Startups have massive design demand. Landing pages, dashboards, pitch decks, marketing assets, product flows. It never stops. But one designer covers one skill set. If you need product design AND brand AND marketing pages, that's three different specialties packed into one role. Something always gets deprioritized.
A studio gives you a full team across disciplines for a fraction of that annual cost. No recruiting, no benefits overhead, no 3-month hiring gap where nothing gets designed.
What a studio brings to early stage
Speed without ramp-up
You brief on Monday, you see work by Wednesday. Onboarding is a few tool invites and a kickoff call, not a three-month ramp-up.
Multiple disciplines, one partner
Product design, brand, marketing assets, pitch decks, landing pages. One studio covers what would take 2-3 separate hires to fill.
Pattern recognition across startups
A studio sees what works across multiple startups. They bring patterns from other products into yours. Things you wouldn’t spot from inside one company.
Flexible commitment
Month-to-month. Scale up before a launch, scale down after. Your burn rate stays in your control. No long-term contracts locking you in.
Side-by-side comparison
| Area | Design Studio | In-house Designer |
|---|---|---|
| Monthly cost | Flat monthly fee, no surprises | $10-15K+ salary + equity + benefits |
| Time to start | Days | 2-4 months (hiring + onboarding) |
| Flexibility | Scale up or down monthly | Fixed commitment |
| Risk | Try for a month, walk away anytime | A bad hire costs 6+ months and $60K+ |
| Culture fit | External partner | Part of your team |
Both options have real strengths. The question is which strengths matter most at your current stage.
When in-house is the right call
A studio isn't always the answer. Here's when hiring in-house makes more sense:
- When you have product-market fit and your design needs are consistent week to week
- When your product is complex enough that deep internal context saves more time than it costs
- When you need someone in every standup, every sprint, every decision
- When your runway supports a $120K+ annual commitment with confidence
An in-house designer who knows your product inside out is hard to replace. The goal of a studio partnership is to get you to that point faster and with less risk.
The smart sequence
Pre-seed / Seed
Studio partner
Your product is still changing shape. You need someone who ships fast and adapts weekly. Design demand is high but the type of work shifts constantly. Product screens one week, investor deck the next. A studio gives you senior output across all of it without the fixed overhead.
Seed / Series A
Studio + In-house designer
Many startups at this stage bring on a Senior Product Designer. That’s a smart move. The in-house designer owns the core product. The studio handles what doesn’t fit one person: brand projects, marketing campaigns, new product lines, redesigns. Two strong options working together. Not a compromise.
Series B and beyond
In-house team + studio if needed
You have consistent design volume. Multiple product lines. A full design org makes sense now. But even here, delegating specialized projects to a studio keeps your internal team focused on what matters most.

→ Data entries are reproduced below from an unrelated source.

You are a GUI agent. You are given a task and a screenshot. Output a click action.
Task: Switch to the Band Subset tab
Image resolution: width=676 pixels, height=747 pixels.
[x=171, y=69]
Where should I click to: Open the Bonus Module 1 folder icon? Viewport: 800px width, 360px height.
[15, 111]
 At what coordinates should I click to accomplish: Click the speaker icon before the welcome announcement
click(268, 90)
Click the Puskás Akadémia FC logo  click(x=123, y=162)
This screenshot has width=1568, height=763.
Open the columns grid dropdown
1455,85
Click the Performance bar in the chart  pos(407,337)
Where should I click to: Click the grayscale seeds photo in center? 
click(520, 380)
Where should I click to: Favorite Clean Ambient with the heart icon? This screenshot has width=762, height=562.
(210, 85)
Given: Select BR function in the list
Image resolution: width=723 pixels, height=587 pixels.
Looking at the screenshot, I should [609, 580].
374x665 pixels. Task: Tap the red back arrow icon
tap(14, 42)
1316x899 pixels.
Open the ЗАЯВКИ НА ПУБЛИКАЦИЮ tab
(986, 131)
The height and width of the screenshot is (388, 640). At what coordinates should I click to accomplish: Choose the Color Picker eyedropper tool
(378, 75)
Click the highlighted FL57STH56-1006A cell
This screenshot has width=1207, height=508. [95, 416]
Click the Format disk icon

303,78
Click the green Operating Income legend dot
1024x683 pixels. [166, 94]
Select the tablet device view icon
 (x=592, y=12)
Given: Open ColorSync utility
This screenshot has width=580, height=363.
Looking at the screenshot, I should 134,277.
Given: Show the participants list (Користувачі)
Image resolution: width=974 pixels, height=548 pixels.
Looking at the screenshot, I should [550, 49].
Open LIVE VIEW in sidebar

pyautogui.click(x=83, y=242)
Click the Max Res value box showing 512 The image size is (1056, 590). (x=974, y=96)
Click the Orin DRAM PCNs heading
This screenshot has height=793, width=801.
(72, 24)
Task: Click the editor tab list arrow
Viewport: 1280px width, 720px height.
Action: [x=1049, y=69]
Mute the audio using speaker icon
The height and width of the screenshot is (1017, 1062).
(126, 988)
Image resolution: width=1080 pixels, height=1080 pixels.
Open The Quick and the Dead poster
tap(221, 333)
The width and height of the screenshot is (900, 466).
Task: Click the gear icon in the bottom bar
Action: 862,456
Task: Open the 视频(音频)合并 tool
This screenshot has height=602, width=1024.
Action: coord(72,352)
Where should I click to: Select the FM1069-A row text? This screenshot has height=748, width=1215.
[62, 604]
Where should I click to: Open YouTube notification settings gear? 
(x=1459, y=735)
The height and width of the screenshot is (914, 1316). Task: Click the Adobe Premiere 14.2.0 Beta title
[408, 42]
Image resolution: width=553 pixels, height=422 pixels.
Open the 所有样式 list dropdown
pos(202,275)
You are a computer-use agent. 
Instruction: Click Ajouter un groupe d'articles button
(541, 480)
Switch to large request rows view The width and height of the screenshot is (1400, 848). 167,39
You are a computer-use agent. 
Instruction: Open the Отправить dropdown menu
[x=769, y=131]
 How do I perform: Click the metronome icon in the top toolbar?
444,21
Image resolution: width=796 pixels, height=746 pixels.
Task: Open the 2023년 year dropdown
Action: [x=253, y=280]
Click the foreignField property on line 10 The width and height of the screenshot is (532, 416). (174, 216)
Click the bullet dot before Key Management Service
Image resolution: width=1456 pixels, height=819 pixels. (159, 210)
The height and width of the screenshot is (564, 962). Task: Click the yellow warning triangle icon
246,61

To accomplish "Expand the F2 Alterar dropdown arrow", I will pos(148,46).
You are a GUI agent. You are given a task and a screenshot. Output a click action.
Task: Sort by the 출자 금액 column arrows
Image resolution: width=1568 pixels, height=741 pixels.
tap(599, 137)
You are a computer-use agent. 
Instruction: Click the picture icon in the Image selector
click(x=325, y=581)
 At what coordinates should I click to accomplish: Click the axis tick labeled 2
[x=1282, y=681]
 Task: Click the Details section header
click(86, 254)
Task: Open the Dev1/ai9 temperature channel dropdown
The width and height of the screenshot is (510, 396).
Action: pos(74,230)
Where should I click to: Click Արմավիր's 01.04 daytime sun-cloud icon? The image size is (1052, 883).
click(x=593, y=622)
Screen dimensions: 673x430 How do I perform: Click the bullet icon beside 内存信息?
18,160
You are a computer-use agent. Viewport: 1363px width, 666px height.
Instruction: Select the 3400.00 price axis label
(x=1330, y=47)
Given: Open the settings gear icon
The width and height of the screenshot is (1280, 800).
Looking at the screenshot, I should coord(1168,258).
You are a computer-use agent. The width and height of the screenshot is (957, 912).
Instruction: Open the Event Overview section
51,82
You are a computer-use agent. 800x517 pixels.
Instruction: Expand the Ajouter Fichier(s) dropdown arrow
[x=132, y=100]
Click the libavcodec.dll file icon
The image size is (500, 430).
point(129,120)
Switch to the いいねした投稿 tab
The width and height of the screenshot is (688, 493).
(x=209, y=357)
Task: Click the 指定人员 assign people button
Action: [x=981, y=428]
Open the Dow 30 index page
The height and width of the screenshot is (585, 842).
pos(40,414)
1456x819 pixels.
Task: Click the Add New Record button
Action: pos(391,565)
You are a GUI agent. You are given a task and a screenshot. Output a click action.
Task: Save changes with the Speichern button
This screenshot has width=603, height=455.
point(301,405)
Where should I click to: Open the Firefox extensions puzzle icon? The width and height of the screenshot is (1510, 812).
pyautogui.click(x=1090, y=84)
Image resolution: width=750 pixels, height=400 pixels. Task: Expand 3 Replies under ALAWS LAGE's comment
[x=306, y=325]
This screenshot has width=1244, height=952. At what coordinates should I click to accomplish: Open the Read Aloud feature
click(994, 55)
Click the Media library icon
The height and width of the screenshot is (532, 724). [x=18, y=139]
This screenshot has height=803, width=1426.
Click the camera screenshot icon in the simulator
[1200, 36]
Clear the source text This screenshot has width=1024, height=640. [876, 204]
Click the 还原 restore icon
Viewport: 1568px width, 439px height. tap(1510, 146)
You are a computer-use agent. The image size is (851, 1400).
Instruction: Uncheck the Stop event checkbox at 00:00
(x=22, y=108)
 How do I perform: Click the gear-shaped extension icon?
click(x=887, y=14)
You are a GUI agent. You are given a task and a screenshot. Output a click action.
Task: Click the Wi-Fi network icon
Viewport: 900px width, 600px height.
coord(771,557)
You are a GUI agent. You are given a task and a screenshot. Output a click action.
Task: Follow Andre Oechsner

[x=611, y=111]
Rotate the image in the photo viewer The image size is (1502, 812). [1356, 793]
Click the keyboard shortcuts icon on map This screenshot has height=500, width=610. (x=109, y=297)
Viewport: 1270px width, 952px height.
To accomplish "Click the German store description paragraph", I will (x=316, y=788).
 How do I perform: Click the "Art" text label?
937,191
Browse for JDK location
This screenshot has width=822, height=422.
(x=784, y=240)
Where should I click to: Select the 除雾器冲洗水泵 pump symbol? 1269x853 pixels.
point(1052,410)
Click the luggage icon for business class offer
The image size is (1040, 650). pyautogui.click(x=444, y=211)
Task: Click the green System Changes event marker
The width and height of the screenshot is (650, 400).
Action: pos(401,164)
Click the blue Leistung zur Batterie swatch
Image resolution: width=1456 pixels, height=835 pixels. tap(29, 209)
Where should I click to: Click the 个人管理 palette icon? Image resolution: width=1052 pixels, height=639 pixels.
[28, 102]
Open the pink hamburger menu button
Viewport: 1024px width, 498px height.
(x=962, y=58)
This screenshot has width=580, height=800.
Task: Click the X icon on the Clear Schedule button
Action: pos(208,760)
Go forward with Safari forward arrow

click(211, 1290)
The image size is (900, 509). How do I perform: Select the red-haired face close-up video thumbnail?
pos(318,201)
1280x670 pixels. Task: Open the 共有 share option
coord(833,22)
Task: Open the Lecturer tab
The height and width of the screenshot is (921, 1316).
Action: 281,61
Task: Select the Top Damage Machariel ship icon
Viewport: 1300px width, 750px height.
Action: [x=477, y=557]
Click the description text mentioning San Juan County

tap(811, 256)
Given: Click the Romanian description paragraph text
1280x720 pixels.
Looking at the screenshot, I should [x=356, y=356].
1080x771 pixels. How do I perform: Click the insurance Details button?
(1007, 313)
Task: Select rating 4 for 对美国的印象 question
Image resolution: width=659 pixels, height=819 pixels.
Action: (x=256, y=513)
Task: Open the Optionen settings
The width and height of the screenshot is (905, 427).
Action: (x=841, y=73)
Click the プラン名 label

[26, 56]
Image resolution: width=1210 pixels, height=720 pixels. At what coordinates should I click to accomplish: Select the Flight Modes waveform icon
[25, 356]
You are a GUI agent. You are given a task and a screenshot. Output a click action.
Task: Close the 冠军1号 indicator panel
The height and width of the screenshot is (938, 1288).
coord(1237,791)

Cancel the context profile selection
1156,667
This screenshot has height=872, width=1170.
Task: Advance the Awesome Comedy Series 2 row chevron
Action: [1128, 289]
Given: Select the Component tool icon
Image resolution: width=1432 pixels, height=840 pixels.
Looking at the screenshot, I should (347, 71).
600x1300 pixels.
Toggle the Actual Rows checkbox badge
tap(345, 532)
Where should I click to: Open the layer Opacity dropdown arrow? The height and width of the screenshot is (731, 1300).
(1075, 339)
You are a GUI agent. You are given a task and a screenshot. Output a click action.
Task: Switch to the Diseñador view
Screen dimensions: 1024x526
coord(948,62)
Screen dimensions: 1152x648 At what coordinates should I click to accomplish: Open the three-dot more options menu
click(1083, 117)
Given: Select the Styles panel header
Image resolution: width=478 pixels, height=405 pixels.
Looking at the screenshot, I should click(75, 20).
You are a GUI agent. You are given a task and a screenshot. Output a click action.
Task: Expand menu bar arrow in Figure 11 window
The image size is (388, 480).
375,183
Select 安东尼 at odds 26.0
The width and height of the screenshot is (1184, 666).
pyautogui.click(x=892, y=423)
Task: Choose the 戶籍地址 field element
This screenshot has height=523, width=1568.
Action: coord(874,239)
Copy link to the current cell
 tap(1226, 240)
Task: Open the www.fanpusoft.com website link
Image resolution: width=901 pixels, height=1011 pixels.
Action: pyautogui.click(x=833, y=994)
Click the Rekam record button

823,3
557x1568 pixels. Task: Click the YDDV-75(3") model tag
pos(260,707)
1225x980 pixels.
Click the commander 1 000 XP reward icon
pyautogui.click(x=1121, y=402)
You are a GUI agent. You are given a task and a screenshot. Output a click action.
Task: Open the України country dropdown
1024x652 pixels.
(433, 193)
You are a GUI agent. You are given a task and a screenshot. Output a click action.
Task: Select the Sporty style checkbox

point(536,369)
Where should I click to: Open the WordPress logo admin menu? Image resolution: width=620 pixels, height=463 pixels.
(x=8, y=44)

Let's clear a few things up
“A designer will solve our design problems”
One designer can wear every hat for a while. Product, marketing, pitch decks, brand. But stacking all of that on one person long-term leads to burnout, cut corners, or them leaving. A studio takes the pressure off before it becomes a problem.
“Studios are more expensive”
Compare total cost. Salary + equity + benefits + tools + recruiting fees + management time + the risk of a bad hire. A studio is often 40-60% less in the first 12 months. And you skip the 3-month hiring gap where nothing gets designed.
“We’ll lose control of the design”
You give access to your Figma, your repo, your Framer. The work happens in your environment, not some separate studio workspace. You see everything as it happens. Full ownership stays with you — files, components, documentation. All yours.